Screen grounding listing
++++
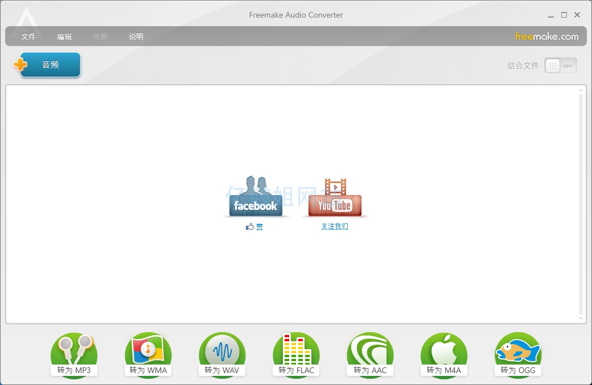
Task: Click the file list vertical scrollbar
Action: point(581,204)
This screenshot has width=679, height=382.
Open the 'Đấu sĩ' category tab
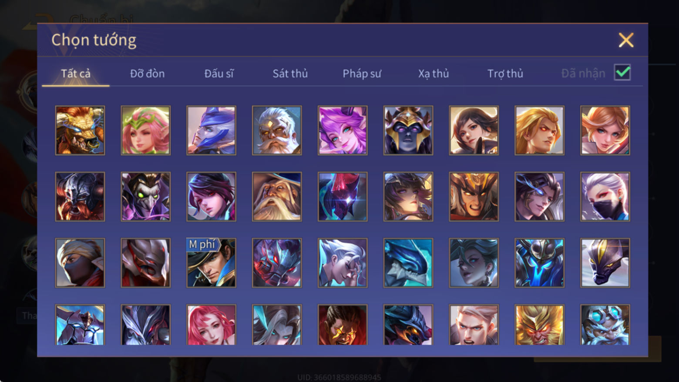(x=219, y=74)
++++
#### Challenge
Reproduce the listing from the line containing "This screenshot has width=679, height=382." through the end of the listing, including both ends, and omit the pictures.

#### Solution to the problem
This screenshot has width=679, height=382.
Open the 'Đấu sĩ' category tab
(x=219, y=74)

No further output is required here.